Records of text and element pointing
-------

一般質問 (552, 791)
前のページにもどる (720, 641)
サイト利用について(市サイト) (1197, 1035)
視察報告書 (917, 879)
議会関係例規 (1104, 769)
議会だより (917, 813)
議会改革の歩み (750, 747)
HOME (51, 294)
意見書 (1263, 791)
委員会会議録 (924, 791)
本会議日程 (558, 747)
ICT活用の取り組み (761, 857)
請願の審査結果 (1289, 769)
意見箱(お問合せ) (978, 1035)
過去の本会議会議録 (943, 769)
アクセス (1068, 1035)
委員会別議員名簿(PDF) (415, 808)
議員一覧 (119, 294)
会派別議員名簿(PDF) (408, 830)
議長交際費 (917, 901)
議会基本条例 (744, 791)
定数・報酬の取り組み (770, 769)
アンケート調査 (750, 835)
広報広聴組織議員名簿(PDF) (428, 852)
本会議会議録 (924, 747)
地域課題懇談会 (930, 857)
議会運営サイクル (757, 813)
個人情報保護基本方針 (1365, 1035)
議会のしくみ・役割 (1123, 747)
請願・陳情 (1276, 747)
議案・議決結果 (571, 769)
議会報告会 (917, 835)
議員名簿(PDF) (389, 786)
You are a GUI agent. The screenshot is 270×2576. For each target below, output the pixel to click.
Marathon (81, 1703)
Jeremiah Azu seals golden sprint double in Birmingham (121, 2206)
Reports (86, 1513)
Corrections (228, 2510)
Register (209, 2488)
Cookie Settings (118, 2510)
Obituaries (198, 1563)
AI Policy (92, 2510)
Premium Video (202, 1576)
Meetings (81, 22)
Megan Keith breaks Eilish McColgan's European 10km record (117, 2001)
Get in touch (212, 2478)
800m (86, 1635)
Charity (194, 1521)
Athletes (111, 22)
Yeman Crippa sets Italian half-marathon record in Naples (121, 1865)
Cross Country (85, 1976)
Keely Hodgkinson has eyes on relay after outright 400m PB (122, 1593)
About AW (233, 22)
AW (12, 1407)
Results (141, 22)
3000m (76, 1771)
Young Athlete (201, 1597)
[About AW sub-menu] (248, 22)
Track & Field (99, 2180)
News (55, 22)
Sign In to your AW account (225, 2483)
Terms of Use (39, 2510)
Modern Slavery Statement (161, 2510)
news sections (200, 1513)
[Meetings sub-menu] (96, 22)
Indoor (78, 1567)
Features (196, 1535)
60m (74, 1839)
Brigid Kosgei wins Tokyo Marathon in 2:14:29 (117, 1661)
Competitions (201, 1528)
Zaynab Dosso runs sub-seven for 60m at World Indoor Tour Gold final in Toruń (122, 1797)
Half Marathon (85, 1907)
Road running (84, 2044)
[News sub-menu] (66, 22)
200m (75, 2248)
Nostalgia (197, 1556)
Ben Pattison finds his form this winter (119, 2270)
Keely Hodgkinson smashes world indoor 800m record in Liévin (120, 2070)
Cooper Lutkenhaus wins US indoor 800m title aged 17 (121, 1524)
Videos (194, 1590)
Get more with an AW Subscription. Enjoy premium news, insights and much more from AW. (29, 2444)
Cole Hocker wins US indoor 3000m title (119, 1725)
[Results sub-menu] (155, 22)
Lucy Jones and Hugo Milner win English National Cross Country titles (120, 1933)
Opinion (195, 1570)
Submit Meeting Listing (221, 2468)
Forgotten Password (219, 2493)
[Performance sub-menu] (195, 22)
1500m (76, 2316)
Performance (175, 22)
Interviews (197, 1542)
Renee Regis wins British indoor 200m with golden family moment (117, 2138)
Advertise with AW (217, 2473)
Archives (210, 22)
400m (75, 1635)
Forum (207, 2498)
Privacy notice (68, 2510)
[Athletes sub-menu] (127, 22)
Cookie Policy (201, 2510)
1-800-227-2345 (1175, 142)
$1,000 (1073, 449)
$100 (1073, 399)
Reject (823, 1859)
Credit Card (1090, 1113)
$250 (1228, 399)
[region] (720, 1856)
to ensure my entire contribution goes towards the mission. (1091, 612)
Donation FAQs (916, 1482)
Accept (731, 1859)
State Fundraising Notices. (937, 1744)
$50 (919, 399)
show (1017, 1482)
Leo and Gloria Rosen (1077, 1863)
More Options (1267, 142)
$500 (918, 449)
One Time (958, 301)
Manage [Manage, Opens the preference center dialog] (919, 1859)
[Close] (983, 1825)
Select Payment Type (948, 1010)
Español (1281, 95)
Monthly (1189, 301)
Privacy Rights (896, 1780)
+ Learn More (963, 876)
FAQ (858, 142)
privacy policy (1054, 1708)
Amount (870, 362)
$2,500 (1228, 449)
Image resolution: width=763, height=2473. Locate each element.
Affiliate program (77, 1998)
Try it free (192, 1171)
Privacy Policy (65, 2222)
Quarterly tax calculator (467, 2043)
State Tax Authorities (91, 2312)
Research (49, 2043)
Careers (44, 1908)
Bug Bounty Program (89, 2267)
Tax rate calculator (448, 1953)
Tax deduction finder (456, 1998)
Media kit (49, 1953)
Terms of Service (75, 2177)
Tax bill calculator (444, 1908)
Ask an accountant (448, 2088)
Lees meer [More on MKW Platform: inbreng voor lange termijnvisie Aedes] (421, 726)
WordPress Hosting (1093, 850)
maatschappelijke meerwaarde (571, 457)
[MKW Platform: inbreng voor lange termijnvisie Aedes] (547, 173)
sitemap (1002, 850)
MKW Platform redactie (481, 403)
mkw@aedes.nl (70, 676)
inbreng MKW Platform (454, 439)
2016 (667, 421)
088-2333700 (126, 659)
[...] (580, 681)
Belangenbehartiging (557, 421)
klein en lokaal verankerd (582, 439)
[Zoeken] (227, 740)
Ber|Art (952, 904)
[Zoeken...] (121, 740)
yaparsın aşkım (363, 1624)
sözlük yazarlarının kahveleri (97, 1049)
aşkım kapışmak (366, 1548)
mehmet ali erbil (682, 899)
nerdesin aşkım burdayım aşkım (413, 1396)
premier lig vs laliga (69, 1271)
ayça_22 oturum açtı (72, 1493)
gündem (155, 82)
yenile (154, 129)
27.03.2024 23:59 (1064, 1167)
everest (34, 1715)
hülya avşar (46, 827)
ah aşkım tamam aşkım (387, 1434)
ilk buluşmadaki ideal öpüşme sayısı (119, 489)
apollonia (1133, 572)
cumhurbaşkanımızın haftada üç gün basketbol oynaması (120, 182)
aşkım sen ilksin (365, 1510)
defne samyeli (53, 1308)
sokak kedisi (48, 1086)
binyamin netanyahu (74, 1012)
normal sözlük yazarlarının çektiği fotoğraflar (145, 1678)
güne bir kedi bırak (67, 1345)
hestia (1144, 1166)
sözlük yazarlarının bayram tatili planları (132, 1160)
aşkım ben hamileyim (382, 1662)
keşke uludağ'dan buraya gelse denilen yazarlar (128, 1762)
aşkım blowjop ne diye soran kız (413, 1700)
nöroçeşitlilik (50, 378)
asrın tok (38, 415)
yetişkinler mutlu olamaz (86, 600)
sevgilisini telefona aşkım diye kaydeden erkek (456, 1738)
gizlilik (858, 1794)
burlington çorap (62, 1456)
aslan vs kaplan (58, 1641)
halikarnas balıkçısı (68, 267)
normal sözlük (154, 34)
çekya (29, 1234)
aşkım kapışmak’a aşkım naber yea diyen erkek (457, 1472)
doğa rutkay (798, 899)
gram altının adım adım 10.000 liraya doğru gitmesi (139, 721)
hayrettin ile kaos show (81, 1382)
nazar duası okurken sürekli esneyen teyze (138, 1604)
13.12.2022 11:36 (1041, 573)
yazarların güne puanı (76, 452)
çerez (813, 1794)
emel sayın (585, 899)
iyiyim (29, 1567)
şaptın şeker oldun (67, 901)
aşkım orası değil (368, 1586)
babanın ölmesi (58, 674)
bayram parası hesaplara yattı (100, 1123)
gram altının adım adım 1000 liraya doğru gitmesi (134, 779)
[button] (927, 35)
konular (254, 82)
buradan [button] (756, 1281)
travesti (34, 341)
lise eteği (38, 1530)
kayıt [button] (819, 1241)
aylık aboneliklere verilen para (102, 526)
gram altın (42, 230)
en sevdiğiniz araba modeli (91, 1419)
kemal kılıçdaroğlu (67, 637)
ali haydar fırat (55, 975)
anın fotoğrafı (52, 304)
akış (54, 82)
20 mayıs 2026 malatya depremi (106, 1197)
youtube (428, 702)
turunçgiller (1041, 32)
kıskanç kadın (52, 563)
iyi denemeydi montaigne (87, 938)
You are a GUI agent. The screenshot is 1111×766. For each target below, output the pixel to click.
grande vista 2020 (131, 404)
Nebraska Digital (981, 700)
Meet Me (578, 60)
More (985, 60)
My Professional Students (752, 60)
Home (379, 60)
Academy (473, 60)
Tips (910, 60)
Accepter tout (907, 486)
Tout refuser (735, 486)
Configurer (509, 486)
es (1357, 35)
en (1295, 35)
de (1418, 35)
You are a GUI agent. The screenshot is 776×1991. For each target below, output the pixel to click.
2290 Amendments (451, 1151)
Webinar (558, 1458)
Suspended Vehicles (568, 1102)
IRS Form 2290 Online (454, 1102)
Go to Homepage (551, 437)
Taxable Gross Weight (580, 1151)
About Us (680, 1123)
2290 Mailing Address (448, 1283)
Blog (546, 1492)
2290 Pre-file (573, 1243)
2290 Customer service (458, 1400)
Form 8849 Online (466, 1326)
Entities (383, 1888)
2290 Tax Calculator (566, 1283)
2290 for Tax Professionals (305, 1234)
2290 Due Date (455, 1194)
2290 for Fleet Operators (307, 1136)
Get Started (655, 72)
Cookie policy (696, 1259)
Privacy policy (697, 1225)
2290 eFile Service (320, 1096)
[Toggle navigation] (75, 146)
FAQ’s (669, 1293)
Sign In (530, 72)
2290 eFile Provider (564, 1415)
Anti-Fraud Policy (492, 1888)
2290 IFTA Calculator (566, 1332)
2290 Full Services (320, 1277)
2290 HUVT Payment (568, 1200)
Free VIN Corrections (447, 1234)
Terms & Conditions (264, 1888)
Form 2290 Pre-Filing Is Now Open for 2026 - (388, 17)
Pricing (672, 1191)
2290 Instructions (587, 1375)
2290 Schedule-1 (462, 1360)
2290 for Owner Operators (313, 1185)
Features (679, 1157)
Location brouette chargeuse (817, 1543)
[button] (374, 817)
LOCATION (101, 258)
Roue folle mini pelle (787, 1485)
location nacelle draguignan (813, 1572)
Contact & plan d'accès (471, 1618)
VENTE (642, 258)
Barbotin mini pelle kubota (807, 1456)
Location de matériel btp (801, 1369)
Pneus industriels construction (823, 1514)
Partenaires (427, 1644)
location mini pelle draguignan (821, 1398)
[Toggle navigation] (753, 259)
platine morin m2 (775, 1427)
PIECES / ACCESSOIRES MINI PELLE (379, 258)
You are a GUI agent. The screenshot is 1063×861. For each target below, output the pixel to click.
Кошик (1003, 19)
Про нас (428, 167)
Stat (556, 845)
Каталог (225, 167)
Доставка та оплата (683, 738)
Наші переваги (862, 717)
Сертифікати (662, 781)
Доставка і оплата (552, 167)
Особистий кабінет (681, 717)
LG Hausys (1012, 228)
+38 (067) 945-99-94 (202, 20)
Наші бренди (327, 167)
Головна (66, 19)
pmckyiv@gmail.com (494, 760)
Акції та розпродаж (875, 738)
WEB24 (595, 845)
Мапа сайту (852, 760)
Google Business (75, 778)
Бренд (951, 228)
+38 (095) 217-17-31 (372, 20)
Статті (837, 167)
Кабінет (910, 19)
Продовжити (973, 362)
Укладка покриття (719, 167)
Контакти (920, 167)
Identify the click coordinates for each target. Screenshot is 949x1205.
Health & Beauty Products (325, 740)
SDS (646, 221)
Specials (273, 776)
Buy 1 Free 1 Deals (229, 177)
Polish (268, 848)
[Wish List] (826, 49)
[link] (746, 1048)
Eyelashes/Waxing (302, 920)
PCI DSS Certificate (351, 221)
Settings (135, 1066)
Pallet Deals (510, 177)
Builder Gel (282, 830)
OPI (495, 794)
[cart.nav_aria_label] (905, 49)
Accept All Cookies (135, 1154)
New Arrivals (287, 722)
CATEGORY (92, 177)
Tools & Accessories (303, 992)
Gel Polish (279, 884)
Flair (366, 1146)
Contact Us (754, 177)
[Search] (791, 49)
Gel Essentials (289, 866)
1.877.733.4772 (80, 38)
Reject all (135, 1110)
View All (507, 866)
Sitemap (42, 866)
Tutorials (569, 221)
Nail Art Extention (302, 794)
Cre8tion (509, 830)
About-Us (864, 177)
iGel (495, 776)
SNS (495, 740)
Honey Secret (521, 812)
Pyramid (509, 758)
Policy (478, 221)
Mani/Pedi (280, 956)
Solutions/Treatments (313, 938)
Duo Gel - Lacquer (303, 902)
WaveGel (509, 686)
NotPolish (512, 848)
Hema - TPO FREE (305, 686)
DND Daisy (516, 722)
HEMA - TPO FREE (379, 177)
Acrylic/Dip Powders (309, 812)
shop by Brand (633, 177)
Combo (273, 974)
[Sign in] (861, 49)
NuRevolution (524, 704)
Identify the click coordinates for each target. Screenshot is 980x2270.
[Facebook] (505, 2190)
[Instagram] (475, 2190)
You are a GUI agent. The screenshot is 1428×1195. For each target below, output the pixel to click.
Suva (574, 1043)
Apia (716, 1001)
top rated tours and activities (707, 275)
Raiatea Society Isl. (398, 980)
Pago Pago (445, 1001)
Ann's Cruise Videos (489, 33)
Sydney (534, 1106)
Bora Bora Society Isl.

-------

◆ Exercise brief ◆
Copy out the lines of the material above without any changes, beginning with its first line and ending after the line that contains "委員会別議員名簿(PDF) (415, 808)".

◆ The solution ◆
一般質問 (552, 791)
前のページにもどる (720, 641)
サイト利用について(市サイト) (1197, 1035)
視察報告書 (917, 879)
議会関係例規 (1104, 769)
議会だより (917, 813)
議会改革の歩み (750, 747)
HOME (51, 294)
意見書 (1263, 791)
委員会会議録 (924, 791)
本会議日程 (558, 747)
ICT活用の取り組み (761, 857)
請願の審査結果 (1289, 769)
意見箱(お問合せ) (978, 1035)
過去の本会議会議録 (943, 769)
アクセス (1068, 1035)
委員会別議員名簿(PDF) (415, 808)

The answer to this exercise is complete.